Александр Иванович мрачно поднимался к Коннетаблю, шёл направо к Императорскому дворцу, и, поравнявшись с ним, поворачивался ко дворцу лицом, потом толи серьёзно, толи в насмешку, крестился. После, пройдя по аллее мимо полуразобранного овала подвесной электродороги, построенной для выставочного аттракциона Михаилом Осиповичем Доливо-Добровольским, медленно добирался до вокзала, где дышал, ожидая своей работы, паровоз, перешагивал пути, и оказывался у цели. Там уже начинали гудеть и тарахтеть, разогреваясь, моторы аэропланов.

«Привет, Саша!» – крикнул молодой парень с усами и ринулся к Александру Ивановичу.

«Привет, Петя!» – и они обнялись. – «Полетели!»

Поверх резинового шлема на лбу у лётчика были большие защитные очки.

Тут отчаянный лётчик сконфузился в силу своего возраста, потом пришёл в себя и сказал:

«Хочешь, я тебя познакомлю с нашей авиатриссой?»

«Конечно», – ответил, закуривая и туша спичку, Александр Иванович, но к ним уже весёлым шагом подходила девушка с вытянутой для приветствия рукой, обтянутой лётной перчаткой.

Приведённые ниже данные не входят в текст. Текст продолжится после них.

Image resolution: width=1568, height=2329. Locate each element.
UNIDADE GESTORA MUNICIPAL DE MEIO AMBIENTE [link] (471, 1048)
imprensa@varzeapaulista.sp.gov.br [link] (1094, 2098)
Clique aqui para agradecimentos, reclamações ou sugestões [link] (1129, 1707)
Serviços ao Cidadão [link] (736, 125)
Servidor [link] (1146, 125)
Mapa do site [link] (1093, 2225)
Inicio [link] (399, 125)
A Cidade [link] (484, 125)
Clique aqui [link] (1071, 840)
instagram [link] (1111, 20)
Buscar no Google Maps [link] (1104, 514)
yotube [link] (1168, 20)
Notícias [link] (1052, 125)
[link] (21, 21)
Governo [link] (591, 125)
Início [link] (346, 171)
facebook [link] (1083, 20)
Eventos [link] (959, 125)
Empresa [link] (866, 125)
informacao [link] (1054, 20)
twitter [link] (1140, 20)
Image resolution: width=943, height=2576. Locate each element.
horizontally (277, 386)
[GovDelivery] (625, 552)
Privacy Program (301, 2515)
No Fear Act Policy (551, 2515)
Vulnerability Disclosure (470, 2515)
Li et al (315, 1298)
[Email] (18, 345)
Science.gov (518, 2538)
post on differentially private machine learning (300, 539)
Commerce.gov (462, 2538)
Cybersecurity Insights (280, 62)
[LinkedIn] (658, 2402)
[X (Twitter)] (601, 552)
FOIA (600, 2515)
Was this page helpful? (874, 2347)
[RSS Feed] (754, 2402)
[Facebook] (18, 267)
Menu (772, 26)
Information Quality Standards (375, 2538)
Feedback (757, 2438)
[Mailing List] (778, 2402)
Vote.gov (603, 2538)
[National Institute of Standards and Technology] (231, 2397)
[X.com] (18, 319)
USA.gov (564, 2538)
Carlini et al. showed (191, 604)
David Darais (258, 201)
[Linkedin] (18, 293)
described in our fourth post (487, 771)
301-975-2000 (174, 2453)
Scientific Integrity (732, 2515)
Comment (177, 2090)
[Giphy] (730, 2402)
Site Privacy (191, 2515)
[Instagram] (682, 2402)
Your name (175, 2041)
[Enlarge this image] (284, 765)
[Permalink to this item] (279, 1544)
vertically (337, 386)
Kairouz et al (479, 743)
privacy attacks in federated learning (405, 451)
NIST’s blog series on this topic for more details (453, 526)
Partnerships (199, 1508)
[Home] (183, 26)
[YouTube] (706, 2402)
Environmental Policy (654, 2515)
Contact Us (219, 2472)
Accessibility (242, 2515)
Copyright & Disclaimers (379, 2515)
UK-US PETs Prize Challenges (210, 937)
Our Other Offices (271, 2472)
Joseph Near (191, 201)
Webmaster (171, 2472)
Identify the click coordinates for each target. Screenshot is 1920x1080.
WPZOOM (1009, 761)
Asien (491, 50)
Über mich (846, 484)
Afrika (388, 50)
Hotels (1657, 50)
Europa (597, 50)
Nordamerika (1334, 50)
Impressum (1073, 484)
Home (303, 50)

«Лидия Виссарионовна», – представилась она и сделала какой-то странный книксен.

«Роза ветров позволяет, через пять минут взлетаем, Александр Иванович»

Александр Иванович придержал рукой шляпу и улыбнулся.

Лётчики, хохоча, развернулись и побежали к своим бипланам, каждый из которых был собран по своей собственной системе.

Публику разогнали по сторонам, а Александр Иванович отошёл в третью сторону к тополям и примкнул спиной к деревянному сараю. Он начал ждать и смотреть в небо.

Была осень, пёструю листву сметало с взлётной полосы, клин гусей летел на юг. Рёв моторов разорвал воздух, машины покатились, тяжело набирая скорость, затем они попрыгали как куры и, вздрогнув, начали набирать высоту.

Тут Александр Иванович задумался о чём-то семейном, вспомнил, почему-то, младшую дочку, и увидел аэропланы только тогда, когда они были уже в небе.

Два самолёта с красивым шумом носились друг за другом, готовые друг друга обогнать. Это даже было похоже на какую-то любовную игру. Кто-то ложился на крыло, а кто-то другой пытался повторить маневр первого. Потом они поменялись местами. Они сделали пару кругов и собрались, судя по всему, идти на посадку.

В этот момент Александру Ивановичу всегда становилось жарко. Он твёрдо всматривался, как садятся лётчики, и только тогда, когда колёса обоих аэропланов заскрипели по земле, он радостно снял шляпу и по-мальчишески замахал ей в знак признания смелости своих друзей.

Он подбежал к ним и обнял обоих, и лишь только они сняли защитные очки, расцеловал от души лётчиков:

«Друзья, у вокзала есть корчма, предлагаю отметить там ваш замечательный полёт!»

Пётр Николаевич искоса поглядел на Александра Ивановича, но спорить не стал. Ответил только, что сейчас он распорядится с самолётами и вернётся. Александр Иванович остался наедине с Лидией Виссарионовной.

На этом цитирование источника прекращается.